§ Requirement
Once you reach the line that holds "401x266 pixels. How" in the listing below, output it and every line after it through the line that holds "has width=533, height=448.", word for word.
::::::::::
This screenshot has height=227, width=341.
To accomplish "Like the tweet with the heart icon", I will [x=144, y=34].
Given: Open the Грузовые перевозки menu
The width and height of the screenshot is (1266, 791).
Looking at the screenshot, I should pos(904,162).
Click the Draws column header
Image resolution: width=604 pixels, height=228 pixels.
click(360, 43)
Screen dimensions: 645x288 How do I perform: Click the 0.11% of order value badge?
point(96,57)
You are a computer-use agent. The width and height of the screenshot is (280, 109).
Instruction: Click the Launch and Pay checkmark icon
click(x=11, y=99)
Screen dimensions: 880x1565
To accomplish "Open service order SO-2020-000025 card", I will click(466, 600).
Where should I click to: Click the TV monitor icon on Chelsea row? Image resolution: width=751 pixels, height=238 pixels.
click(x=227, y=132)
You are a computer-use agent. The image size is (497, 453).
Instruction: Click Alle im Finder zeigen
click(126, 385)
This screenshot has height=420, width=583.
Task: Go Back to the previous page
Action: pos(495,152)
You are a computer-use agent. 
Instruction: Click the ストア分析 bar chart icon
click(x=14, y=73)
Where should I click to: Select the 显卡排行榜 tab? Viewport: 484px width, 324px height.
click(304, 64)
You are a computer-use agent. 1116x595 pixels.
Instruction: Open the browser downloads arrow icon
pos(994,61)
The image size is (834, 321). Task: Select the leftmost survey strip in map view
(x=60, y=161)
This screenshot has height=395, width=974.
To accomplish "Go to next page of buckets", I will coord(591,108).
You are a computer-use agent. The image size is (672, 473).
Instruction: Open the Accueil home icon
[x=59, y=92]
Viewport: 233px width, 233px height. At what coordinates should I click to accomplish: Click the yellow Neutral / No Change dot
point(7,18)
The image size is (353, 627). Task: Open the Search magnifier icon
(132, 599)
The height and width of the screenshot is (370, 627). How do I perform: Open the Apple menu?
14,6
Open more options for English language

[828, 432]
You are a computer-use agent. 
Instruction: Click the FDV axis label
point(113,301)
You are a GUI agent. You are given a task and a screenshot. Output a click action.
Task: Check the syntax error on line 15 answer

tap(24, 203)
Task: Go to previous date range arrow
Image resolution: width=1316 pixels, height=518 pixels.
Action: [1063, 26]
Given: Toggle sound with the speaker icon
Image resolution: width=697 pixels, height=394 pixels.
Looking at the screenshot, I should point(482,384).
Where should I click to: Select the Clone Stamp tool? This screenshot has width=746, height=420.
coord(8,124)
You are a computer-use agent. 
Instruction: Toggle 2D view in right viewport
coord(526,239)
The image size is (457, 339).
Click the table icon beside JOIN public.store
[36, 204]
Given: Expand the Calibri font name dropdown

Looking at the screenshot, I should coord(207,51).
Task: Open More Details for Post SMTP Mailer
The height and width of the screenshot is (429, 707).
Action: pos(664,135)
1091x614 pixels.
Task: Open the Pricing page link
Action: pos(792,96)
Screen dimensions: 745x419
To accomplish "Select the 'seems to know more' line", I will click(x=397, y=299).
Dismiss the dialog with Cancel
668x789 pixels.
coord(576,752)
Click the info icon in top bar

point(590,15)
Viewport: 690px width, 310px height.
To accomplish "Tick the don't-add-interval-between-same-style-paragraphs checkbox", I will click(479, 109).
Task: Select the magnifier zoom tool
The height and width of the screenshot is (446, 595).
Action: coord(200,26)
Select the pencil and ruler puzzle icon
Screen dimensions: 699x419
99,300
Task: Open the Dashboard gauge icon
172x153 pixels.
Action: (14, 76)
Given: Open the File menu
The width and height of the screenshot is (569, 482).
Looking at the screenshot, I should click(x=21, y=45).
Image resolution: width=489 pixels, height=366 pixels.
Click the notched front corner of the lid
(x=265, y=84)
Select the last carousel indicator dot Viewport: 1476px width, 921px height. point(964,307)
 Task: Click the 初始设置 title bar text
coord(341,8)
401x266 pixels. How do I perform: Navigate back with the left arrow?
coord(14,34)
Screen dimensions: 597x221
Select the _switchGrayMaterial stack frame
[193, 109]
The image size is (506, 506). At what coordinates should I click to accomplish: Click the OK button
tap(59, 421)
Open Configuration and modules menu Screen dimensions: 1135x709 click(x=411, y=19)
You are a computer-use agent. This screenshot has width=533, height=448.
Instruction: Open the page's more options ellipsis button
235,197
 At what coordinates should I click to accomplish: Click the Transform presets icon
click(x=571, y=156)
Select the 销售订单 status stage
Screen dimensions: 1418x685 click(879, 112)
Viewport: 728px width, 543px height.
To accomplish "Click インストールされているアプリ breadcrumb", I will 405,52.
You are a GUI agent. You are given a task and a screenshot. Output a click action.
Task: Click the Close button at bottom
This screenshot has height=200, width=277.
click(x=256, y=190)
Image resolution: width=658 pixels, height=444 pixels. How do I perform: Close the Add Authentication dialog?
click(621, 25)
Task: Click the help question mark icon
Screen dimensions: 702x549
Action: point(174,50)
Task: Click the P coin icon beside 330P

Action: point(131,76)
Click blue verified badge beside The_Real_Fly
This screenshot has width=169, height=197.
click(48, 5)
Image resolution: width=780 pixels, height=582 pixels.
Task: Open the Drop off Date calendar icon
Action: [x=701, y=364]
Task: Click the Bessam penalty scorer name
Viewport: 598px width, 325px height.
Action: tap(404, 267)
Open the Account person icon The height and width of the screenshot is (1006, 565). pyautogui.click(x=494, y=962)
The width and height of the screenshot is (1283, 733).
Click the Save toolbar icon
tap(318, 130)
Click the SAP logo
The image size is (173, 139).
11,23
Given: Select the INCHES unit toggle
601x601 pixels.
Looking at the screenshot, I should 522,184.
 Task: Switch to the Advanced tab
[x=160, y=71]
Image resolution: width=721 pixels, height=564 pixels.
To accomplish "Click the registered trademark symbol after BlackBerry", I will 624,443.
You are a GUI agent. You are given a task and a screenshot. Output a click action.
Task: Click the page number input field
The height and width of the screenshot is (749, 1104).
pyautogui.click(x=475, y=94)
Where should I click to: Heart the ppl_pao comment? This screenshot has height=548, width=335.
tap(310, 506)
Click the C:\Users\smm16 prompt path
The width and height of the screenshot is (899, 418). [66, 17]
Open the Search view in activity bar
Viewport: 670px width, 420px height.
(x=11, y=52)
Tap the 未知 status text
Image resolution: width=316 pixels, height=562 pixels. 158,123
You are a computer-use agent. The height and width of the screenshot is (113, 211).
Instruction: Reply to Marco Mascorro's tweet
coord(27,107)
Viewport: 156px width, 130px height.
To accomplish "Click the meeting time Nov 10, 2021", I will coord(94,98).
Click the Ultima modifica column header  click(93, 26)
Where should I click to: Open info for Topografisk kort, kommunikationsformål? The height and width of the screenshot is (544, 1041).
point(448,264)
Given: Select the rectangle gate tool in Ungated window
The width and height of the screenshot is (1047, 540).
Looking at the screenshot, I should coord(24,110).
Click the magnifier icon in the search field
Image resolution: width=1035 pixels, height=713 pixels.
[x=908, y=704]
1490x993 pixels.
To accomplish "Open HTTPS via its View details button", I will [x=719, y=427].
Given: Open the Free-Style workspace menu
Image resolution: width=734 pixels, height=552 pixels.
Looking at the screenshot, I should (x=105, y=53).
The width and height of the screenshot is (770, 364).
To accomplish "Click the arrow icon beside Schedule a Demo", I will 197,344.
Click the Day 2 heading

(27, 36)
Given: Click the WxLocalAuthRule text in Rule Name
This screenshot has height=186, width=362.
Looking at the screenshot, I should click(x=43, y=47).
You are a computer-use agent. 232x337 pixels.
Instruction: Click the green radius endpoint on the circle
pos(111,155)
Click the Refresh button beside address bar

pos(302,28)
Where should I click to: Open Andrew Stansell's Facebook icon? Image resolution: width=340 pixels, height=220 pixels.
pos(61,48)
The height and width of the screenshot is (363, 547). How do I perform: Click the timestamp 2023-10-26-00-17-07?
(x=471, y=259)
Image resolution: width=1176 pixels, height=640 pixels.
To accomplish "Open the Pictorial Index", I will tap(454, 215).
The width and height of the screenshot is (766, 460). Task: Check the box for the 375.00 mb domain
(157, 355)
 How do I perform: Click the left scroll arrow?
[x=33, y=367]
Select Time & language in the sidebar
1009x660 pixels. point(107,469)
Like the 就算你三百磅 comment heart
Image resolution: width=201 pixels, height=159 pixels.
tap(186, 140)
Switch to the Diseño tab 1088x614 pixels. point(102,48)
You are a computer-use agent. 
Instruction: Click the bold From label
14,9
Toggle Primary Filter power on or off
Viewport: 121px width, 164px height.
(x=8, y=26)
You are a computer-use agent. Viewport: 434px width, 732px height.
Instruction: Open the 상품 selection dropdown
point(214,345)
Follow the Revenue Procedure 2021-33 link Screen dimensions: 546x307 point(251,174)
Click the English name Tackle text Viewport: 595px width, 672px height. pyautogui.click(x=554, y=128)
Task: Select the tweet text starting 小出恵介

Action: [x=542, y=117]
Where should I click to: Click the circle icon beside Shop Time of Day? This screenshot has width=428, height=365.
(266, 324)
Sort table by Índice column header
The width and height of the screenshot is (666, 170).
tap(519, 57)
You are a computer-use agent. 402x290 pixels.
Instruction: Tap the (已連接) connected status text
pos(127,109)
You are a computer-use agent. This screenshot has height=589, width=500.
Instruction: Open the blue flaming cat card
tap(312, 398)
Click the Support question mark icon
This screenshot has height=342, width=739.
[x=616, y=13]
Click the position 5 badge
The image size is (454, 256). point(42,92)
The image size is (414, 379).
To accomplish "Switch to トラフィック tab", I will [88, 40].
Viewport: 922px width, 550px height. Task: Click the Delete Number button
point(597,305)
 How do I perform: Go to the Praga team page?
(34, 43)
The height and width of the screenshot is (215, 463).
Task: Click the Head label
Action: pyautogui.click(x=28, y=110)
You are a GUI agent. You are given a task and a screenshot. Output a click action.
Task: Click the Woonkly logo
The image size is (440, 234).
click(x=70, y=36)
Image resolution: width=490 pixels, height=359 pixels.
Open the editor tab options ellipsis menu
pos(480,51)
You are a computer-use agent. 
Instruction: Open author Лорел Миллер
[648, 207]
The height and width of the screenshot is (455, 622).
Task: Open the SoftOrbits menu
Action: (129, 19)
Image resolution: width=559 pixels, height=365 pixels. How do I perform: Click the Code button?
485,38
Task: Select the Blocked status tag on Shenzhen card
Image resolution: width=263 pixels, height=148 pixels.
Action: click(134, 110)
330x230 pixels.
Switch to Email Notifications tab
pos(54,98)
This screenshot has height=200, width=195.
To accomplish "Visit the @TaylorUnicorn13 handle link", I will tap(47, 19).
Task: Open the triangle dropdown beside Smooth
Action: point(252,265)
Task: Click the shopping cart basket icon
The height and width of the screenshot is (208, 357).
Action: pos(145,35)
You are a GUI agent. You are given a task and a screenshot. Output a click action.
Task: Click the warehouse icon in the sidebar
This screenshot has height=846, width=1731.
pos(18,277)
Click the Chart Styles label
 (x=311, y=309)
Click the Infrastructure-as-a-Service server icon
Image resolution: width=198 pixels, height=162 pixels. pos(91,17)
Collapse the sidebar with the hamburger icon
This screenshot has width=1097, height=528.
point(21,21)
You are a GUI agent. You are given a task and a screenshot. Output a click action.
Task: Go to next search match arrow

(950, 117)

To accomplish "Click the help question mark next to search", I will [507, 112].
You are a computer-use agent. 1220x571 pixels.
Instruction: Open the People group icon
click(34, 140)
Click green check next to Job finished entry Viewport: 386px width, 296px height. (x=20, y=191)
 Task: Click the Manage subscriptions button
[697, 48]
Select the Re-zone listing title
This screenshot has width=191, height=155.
::::::::::
§ Solution for this problem
401x266 pixels. How do I perform: Navigate back with the left arrow?
coord(14,34)
Screen dimensions: 597x221
Select the _switchGrayMaterial stack frame
[193, 109]
The image size is (506, 506). At what coordinates should I click to accomplish: Click the OK button
tap(59, 421)
Open Configuration and modules menu Screen dimensions: 1135x709 click(x=411, y=19)
You are a computer-use agent. This screenshot has width=533, height=448.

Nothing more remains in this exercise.